→ WORK INSTRUCTIONS
Copy out the personal account of a first encounter with a computer, keeping every word as it stands.

→ TEXT SECTION
* * *
Saturday, June 16, 2012
Let me begin by saying happy Father’s Day to my wife and children. If that seems a bit backwards to you, let me explain.
Call them coincidences, accidents, serendipity, fate, or whatever you like, but it seems as if my life has been filled with events that have taken me down paths that I could never have imagined, let alone planned.
In the winter of 1980, I was teaching in Long Beach Island. One day I went to the mailbox and saw a Technology for Children flier meant the shop teacher who had the mailbox above mine. It was offering him a two-week loan of a TRS-80 to see what computers were all about.
I asked him if he was interested in it. When he said no, I filled out the form. A few weeks later the computer was delivered. I set it up in the dining room, opened the manual and began to read. In no time at all, I had typed in my first program, which printed my name on the screen. It was nothing short of magic!
Here was a machine that would do MY bidding. It was love at first byte. I kept it home for that first week, spending every waking minute writing all the code I could. By the second week, I had it in class and was using it with my 5th graders.
When I had to send it back, I didn't want to let it go. It was like losing my best friend. I said to Jill, "I'm 35 years old, and I finally figured out what I want to be when I grow up." However, we had recently moved into a new house and with two kids and a mortgage, a computer was not in the budget, and I had no idea how I could do it.
Even though I couldn't afford a computer, I began reading anything I could get my hands on, particularly magazines and periodicals. I began saving and scheming how to get my hands on a computer. It looked like the only way that was going to happen would be if I could save enough to get a Sinclair ZX-81 kit and build it from the ground up. At that time, they were about $150. That was like $500 in today. That’s an expensive "toy."
* * *
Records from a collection

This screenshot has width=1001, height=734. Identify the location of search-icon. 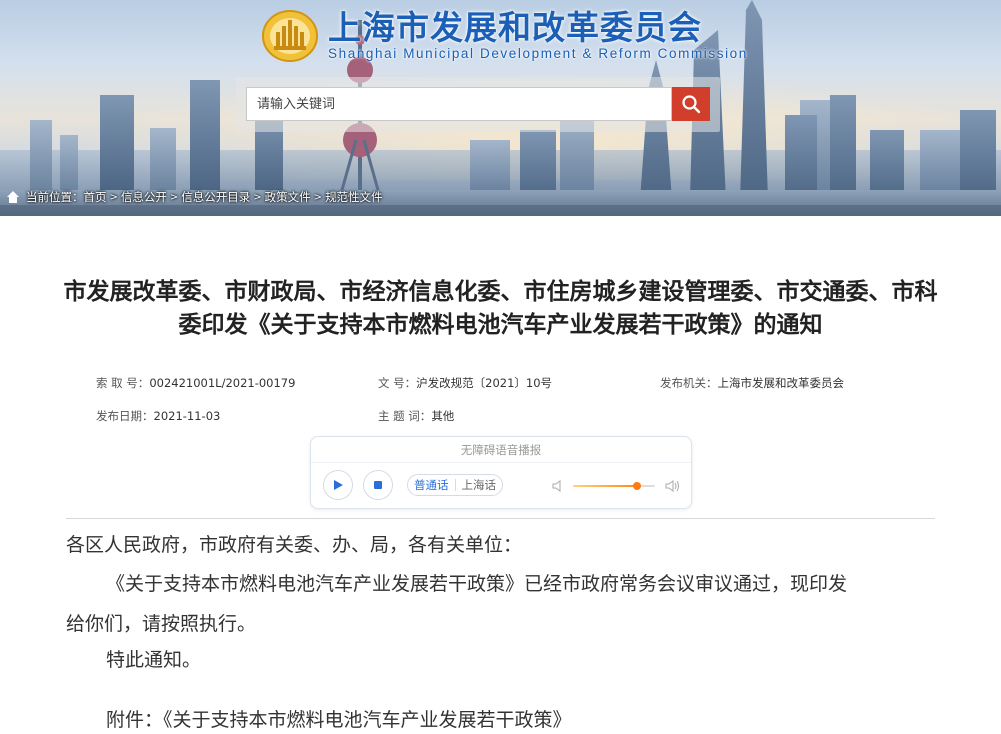
(692, 104).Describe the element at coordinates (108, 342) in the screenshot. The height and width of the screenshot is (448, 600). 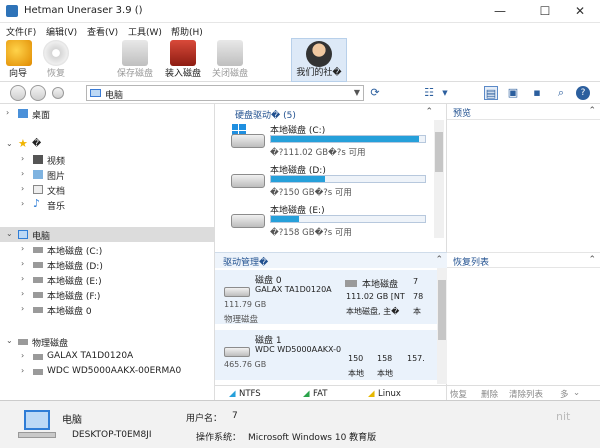
I see `tree-item-physical: ⌄ 物理磁盘` at that location.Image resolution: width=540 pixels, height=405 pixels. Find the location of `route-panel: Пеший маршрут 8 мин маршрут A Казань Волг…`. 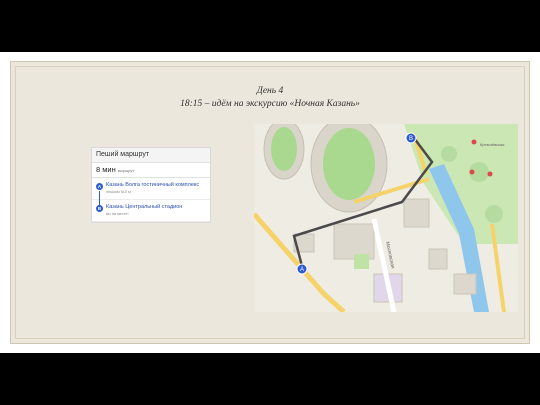

route-panel: Пеший маршрут 8 мин маршрут A Казань Волг… is located at coordinates (151, 185).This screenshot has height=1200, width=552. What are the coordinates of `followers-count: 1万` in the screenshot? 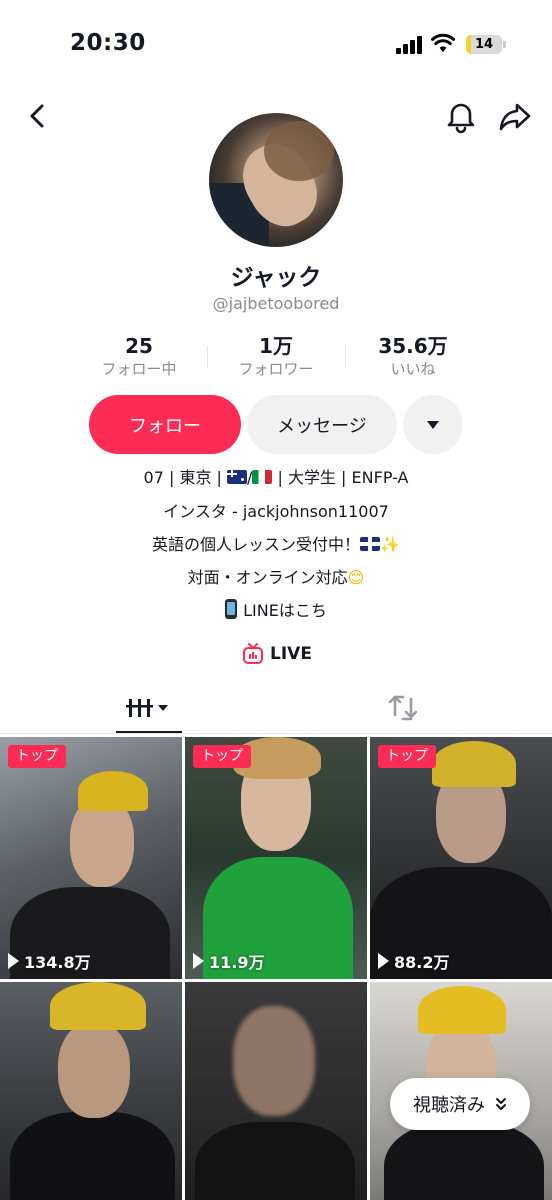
* * *
→ FINISHED TASK
Saturday, June 16, 2012
Let me begin by saying happy Father’s Day to my wife and children. If that seems a bit backwards to you, let me explain.
Call them coincidences, accidents, serendipity, fate, or whatever you like, but it seems as if my life has been filled with events that have taken me down paths that I could never have imagined, let alone planned.
In the winter of 1980, I was teaching in Long Beach Island. One day I went to the mailbox and saw a Technology for Children flier meant the shop teacher who had the mailbox above mine. It was offering him a two-week loan of a TRS-80 to see what computers were all about.
I asked him if he was interested in it. When he said no, I filled out the form. A few weeks later the computer was delivered. I set it up in the dining room, opened the manual and began to read. In no time at all, I had typed in my first program, which printed my name on the screen. It was nothing short of magic!
Here was a machine that would do MY bidding. It was love at first byte. I kept it home for that first week, spending every waking minute writing all the code I could. By the second week, I had it in class and was using it with my 5th graders.
When I had to send it back, I didn't want to let it go. It was like losing my best friend. I said to Jill, "I'm 35 years old, and I finally figured out what I want to be when I grow up." However, we had recently moved into a new house and with two kids and a mortgage, a computer was not in the budget, and I had no idea how I could do it.
Even though I couldn't afford a computer, I began reading anything I could get my hands on, particularly magazines and periodicals. I began saving and scheming how to get my hands on a computer. It looked like the only way that was going to happen would be if I could save enough to get a Sinclair ZX-81 kit and build it from the ground up. At that time, they were about $150. That was like $500 in today. That’s an expensive "toy."